Upon completion, the Proposed Merger is expected to result in a Nasdaq-listed company with a global growth strategy “spanning digital asset investments and services, real-world asset (RWA) tokenization, and blockchain applications for both consumers and institutions.”
As per the proposed structure, shareholders of Animoca Brands will aim to collectively own “approximately 95% of the issued shares in the resulting entity, and current shareholders of Currenc would hold approximately 5%.”
Currenc intends to authorize a “dual‑class share structure in connection with the transaction, and following closing, the board is expected to include nominees of both companies.”
The resulting entity is set to do business under the Animoca Brands name.
The parties currently expect closing to occur in 2026, “subject to shareholder and regulatory approvals and other conditions.”
Animoca Brands is focused on the digital asset ecosystem, claoming to be somewhat distinguished by its “diversified investment portfolio of more than 600 companies across digital asset verticals such as RWA, AI, gaming, blockchain infrastructure, and decentralized finance.”
Animoca Brands’ digital asset treasury reportedly includes BTC, ETH, SOL, MOCA, SAND, and EDU, among a wide range of other altcoin assets, as well as investments in digital asset companies “such as Ledger, Kraken, Igloo, Consensys, Humanity Protocol, and LayerZero.”
Animoca Brands also participates in a JV that was said to be focused on launching a regulated stablecoin, and has teamed up with Provenance Blockchain Labs in an effort to develop NUVA, a platform for accelerating access to RWAs, “underscoring its institutional-grade approach to compliant Web3 infrastructure.”
In connection with the Proposed Merger, Currenc plans to divest some of its existing business operations, which “include AI-powered solutions for FIs and a digital remittance platform.”

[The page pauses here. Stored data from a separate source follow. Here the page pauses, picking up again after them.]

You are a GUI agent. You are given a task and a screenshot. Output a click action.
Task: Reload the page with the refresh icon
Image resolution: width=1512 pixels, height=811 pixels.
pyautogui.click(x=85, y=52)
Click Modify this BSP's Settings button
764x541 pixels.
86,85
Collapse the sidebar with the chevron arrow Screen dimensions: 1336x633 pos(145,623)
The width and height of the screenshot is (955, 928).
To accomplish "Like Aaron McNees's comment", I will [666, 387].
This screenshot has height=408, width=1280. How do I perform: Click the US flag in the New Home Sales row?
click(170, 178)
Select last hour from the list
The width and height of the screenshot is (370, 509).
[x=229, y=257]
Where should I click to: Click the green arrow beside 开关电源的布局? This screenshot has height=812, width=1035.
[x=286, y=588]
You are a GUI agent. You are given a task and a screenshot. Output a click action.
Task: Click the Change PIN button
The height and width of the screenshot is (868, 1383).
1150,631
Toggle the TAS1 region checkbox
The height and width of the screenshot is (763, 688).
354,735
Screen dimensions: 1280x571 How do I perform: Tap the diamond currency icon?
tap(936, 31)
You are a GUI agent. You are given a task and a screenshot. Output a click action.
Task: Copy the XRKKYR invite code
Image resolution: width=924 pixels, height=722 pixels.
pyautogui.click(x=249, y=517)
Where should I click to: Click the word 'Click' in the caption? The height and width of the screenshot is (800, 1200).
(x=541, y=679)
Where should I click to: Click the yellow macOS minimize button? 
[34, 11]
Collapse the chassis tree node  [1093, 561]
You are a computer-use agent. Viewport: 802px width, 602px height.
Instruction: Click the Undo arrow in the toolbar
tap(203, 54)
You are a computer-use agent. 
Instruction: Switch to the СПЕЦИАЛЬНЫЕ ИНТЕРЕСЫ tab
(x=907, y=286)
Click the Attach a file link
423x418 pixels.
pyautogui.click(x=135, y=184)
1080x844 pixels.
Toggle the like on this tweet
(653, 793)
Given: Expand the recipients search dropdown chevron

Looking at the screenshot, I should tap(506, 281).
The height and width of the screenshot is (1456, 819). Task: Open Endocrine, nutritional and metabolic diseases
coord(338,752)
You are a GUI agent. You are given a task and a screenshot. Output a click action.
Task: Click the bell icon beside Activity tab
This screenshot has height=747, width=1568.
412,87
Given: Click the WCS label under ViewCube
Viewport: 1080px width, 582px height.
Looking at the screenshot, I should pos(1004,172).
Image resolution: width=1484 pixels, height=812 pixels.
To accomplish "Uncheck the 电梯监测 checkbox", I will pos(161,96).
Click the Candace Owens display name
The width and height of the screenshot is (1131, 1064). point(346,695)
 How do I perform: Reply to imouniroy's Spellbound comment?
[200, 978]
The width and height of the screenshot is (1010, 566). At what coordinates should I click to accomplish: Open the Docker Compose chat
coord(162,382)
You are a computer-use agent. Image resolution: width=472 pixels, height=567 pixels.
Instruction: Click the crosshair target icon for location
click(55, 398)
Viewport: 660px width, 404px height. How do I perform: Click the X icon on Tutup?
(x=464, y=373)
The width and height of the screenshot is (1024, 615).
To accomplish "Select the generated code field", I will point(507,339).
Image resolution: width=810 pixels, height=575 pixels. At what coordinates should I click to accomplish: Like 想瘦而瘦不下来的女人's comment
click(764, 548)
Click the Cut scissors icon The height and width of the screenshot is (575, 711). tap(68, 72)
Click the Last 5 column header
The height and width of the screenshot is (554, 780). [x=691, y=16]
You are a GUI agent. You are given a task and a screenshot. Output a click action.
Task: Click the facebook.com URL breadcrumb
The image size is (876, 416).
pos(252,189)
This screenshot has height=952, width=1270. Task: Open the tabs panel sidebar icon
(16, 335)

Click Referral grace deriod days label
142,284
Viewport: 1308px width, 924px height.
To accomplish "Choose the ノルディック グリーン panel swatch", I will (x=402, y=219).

As stated in the announcement, these operations are now expected to be “spun off to Currenc’s current shareholders prior to the closing of the merger.”
The Proposed Merger will be completed by way of “an Australian scheme of arrangement, and remains subject to due diligence, the execution of definitive agreements, shareholder and regulatory approvals, and other customary closing conditions.”
Both firms reportedly committed to a so-called 3-month exclusivity period to finalize terms and proceed toward a “definitive implementation agreement, subject to customary fiduciary duties.”